When Cape Breton was separated from Nova Scotia in 1784 as a refuge for LOYALISTS, Sydney was chosen as its capital. A townsite was developed under the direction of Governor J.F.W. DESBARRES and named for Lord Sydney, then colonial secretary. Less successful as a separate colony than New Brunswick, Cape Breton was rejoined to Nova Scotia in 1820 after nearly 4 decades of maladministration, political intrigue and general underdevelopment. Sydney, still a tiny outpost of a few hundred residents, but with the pretensions of a colonial capital, was reduced to being shire town to Cape Breton County, which then included the entire island. It was generally underdeveloped throughout the 19th century, but remained the administrative centre of the island.

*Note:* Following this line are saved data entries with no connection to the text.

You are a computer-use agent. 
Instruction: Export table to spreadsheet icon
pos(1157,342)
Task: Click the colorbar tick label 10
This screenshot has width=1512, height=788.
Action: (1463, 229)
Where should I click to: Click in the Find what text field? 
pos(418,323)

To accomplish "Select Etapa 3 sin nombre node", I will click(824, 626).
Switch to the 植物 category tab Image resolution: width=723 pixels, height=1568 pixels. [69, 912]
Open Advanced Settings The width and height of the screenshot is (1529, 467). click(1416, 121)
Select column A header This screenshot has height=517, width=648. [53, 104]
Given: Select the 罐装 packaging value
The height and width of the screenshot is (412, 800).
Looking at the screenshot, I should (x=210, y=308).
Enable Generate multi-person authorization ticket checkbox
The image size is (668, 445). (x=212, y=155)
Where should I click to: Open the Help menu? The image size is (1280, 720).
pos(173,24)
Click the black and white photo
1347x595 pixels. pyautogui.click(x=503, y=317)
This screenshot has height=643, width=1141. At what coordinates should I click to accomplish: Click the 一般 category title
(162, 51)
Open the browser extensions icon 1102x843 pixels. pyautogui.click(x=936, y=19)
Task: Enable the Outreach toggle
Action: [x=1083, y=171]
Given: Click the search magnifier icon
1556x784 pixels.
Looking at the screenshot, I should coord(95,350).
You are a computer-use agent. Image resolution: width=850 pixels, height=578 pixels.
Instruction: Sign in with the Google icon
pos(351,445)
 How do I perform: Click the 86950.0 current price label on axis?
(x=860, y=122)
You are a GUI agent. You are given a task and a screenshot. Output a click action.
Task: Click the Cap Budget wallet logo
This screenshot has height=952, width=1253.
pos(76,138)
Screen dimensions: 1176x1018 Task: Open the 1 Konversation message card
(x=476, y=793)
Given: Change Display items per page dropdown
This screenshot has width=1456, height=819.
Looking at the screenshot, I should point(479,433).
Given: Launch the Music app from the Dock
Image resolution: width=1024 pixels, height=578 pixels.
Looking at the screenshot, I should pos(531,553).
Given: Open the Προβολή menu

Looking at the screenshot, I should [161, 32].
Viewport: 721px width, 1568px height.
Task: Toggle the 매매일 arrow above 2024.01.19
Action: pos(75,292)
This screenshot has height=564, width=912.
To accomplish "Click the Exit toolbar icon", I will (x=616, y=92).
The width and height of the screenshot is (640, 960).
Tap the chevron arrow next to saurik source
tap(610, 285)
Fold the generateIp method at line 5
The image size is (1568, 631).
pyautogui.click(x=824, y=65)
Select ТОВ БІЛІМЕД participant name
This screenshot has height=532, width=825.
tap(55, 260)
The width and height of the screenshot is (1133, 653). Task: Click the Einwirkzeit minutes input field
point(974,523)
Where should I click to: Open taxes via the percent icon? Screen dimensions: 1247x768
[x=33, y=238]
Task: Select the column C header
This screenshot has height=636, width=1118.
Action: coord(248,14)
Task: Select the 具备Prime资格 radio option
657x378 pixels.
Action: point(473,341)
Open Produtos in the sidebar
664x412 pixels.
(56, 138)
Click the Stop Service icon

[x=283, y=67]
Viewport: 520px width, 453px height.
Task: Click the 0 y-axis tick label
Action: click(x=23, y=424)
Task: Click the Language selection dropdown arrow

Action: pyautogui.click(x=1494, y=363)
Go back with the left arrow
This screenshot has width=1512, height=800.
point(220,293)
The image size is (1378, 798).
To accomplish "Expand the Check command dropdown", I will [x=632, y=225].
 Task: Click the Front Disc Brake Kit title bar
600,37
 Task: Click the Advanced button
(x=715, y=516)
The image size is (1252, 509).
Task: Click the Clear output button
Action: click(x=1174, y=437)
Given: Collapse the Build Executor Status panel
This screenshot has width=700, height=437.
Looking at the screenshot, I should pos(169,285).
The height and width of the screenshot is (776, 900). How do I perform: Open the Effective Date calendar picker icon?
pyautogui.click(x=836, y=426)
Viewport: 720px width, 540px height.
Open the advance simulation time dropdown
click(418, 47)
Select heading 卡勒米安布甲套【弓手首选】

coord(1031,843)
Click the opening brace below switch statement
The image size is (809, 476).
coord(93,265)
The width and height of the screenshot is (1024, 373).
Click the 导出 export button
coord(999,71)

Sydney's fate has been inextricably linked to the mining of coal. Sea coal had been taken by the French during the occupation of LOUISBOURG in the 18th century, but it only came under intensive development towards the middle of the 19th century, responding to increased demand first in the US and later in central Canada. Sydney provided services and shipping facilities for surrounding coal towns. The location of steelmaking there in 1899 transformed Sydney. The Dominion Iron and Steel Company (later Dominion Steel Corporation) occupied prime waterfront property and invested several hundred million dollars in plant and land.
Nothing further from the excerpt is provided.